<<<<

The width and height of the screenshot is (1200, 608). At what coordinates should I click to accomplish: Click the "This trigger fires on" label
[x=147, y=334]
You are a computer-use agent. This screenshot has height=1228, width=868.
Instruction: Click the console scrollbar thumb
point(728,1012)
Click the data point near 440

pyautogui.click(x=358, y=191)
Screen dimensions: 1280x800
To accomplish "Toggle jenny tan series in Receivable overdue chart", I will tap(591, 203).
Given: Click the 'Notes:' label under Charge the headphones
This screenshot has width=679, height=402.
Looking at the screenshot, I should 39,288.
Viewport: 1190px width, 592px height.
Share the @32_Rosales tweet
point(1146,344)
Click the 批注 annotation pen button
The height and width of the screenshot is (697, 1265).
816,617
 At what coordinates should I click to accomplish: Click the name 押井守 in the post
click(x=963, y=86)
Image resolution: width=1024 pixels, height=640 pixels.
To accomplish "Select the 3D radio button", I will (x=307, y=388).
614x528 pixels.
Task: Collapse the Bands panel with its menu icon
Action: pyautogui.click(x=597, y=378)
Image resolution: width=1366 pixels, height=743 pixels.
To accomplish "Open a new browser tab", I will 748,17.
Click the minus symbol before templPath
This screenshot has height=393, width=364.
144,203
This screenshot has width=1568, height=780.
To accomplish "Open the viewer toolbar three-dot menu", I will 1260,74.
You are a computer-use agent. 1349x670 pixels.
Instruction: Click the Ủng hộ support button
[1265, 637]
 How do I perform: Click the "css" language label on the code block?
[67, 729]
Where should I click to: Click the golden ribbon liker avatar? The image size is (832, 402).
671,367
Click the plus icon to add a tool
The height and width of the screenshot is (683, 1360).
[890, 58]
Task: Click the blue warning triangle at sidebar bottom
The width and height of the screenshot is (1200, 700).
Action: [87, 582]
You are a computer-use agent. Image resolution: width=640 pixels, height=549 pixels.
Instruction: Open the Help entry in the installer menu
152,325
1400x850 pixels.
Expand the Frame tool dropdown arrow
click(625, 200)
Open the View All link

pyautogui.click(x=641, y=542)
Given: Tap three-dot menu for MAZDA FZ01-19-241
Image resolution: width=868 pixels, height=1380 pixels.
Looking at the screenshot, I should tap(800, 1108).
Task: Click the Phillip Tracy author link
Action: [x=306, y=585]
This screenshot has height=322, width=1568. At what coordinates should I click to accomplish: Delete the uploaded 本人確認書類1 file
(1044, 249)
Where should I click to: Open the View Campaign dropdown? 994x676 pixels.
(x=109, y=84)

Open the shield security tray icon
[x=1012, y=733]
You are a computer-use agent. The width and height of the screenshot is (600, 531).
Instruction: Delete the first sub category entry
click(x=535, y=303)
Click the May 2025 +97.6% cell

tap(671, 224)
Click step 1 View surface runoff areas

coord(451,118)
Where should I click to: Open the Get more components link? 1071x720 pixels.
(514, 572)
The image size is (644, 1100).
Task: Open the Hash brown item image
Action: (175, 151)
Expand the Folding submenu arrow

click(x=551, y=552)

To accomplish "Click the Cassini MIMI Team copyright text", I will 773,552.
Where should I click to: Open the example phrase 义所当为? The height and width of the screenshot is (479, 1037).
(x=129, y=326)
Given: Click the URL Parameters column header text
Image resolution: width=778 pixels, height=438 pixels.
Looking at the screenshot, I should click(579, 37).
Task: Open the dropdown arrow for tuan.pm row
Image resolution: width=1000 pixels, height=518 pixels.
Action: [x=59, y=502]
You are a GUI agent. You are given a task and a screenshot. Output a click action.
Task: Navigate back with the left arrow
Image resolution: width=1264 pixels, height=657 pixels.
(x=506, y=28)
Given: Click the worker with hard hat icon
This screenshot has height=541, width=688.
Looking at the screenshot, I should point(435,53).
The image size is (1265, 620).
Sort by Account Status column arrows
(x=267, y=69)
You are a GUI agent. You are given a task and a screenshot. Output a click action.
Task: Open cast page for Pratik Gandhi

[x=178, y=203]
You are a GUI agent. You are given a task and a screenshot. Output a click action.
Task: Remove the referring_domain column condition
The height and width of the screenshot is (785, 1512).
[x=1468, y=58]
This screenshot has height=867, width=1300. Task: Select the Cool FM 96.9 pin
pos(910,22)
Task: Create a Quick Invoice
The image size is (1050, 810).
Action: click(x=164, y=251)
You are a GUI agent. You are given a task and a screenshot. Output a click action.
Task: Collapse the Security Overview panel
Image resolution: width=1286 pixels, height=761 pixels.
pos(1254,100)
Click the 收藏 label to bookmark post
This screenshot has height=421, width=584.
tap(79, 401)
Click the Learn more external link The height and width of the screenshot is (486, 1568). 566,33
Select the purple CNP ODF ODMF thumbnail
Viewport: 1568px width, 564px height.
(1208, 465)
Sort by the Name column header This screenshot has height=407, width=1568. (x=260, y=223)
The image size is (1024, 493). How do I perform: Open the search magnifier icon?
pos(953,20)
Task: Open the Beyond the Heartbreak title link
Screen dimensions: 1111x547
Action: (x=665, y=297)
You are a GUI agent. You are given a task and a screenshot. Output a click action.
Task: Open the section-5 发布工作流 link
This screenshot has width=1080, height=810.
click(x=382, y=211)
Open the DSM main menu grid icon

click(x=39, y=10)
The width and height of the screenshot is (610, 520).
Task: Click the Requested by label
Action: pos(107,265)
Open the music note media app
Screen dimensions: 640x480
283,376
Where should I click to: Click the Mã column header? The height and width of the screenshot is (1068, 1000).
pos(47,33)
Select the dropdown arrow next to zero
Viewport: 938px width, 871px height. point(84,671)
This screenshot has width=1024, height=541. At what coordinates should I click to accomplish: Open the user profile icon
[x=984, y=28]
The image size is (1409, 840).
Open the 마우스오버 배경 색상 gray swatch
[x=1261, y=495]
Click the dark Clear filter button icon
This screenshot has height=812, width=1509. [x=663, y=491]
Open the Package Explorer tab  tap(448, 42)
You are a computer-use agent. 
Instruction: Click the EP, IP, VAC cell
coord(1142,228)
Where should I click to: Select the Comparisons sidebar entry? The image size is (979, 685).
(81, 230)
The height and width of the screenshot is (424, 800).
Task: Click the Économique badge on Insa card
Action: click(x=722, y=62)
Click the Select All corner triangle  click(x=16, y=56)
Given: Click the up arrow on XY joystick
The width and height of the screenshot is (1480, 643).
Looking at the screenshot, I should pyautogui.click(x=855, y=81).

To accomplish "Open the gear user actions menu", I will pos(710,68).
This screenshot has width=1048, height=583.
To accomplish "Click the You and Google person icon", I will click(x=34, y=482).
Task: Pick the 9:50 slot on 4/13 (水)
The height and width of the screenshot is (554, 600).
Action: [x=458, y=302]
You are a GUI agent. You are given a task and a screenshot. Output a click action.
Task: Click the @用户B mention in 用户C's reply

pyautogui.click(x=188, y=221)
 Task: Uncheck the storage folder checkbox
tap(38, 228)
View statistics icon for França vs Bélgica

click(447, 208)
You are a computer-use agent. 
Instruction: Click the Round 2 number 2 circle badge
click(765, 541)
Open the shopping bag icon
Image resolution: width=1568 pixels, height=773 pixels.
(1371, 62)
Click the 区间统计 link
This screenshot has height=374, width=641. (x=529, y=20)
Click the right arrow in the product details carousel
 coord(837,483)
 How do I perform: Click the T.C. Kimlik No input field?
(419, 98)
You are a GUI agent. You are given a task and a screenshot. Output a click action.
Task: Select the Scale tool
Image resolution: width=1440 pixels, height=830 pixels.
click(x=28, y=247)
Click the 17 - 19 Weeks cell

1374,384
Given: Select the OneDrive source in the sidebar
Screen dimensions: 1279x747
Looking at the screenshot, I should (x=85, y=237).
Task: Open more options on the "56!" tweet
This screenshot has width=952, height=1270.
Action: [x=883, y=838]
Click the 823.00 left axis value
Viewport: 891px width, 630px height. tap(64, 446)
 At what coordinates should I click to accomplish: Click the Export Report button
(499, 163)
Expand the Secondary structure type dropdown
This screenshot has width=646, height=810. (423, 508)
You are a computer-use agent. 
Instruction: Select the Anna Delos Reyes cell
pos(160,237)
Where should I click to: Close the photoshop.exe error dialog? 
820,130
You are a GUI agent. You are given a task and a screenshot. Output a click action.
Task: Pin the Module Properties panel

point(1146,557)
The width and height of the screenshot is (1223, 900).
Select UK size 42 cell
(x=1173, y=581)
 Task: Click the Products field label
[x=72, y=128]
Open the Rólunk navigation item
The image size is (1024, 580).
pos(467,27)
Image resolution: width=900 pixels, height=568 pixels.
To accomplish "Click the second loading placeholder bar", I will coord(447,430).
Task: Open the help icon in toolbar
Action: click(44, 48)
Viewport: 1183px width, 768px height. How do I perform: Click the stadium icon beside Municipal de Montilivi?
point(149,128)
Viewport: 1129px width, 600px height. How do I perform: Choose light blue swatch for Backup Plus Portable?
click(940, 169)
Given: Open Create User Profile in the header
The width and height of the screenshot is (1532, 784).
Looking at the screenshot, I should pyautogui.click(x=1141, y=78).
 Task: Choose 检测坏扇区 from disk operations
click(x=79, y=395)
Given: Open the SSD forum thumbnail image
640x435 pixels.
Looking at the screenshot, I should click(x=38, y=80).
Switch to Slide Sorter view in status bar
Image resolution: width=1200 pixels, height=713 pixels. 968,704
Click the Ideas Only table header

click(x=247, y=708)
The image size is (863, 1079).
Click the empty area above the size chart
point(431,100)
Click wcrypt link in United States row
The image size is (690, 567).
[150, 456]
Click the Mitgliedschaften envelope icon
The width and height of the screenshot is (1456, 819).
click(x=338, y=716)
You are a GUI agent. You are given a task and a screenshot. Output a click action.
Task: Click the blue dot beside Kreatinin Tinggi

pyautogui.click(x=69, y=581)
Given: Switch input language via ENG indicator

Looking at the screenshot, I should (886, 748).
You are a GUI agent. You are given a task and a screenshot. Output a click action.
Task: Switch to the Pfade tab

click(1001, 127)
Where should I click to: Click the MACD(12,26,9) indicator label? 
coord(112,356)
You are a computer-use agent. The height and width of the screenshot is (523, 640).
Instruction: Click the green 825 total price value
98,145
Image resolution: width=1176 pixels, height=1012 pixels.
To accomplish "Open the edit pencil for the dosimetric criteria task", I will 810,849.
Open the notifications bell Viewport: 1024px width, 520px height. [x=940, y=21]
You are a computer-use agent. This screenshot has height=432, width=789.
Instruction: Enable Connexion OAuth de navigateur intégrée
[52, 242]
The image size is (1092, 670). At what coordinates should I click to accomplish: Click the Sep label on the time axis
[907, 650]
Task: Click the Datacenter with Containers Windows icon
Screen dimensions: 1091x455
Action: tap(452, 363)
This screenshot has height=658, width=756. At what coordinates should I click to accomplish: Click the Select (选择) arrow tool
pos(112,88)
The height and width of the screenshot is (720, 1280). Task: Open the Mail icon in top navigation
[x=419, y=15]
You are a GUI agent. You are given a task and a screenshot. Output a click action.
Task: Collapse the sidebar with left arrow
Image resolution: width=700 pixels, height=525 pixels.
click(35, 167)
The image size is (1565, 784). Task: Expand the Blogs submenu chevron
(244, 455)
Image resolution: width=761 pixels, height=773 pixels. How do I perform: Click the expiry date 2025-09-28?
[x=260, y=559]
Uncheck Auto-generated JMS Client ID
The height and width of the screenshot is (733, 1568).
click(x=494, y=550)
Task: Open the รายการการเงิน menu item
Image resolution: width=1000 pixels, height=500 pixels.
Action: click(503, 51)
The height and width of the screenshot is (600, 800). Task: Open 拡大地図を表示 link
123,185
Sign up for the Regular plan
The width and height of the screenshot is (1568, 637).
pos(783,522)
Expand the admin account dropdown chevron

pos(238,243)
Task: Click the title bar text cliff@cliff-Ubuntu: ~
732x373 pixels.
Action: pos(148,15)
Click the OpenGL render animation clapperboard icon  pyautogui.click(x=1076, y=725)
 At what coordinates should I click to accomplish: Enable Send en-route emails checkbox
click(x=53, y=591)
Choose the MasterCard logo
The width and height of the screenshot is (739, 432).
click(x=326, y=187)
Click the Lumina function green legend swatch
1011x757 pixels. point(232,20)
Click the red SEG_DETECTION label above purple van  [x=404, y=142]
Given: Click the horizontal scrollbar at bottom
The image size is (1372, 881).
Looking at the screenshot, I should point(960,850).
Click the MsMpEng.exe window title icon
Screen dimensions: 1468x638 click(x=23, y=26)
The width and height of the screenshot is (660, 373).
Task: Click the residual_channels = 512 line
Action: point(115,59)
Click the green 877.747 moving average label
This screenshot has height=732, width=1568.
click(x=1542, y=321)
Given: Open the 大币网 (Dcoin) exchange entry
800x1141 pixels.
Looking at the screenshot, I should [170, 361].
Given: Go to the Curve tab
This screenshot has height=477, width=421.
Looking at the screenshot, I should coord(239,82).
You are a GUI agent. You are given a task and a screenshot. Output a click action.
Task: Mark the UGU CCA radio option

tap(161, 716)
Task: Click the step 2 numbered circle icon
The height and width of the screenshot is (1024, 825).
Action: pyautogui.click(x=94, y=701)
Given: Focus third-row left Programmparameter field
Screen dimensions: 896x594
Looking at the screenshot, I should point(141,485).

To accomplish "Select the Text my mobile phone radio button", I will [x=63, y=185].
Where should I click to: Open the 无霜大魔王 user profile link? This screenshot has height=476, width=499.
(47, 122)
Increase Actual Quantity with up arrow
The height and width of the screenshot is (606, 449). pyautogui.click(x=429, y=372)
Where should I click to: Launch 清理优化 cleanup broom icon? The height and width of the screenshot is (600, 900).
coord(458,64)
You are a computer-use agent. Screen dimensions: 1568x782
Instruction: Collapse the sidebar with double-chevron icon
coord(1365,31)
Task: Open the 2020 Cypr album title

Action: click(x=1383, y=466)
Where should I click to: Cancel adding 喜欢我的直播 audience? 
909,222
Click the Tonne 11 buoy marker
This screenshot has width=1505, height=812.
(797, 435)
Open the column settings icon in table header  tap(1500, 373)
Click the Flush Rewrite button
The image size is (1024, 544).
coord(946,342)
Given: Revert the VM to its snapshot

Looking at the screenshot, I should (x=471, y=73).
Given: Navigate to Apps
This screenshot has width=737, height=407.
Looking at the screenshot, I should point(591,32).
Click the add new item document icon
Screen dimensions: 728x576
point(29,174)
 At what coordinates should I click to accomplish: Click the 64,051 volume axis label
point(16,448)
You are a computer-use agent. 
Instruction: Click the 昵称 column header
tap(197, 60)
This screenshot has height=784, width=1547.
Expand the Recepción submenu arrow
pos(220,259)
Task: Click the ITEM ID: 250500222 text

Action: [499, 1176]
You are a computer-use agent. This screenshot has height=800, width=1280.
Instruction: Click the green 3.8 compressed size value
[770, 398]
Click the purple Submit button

>>>>

YOUR GOAL -
Print, from the entries above, the line with "Click the Tonne 11 buoy marker", the line with "has height=800, width=1280." and all lines between them, exactly and with nothing else.

RESULT OF THE EXERCISE -
Click the Tonne 11 buoy marker
This screenshot has width=1505, height=812.
(797, 435)
Open the column settings icon in table header  tap(1500, 373)
Click the Flush Rewrite button
The image size is (1024, 544).
coord(946,342)
Given: Revert the VM to its snapshot

Looking at the screenshot, I should (x=471, y=73).
Given: Navigate to Apps
This screenshot has width=737, height=407.
Looking at the screenshot, I should point(591,32).
Click the add new item document icon
Screen dimensions: 728x576
point(29,174)
 At what coordinates should I click to accomplish: Click the 64,051 volume axis label
point(16,448)
You are a computer-use agent. 
Instruction: Click the 昵称 column header
tap(197, 60)
This screenshot has height=784, width=1547.
Expand the Recepción submenu arrow
pos(220,259)
Task: Click the ITEM ID: 250500222 text

Action: [499, 1176]
You are a computer-use agent. This screenshot has height=800, width=1280.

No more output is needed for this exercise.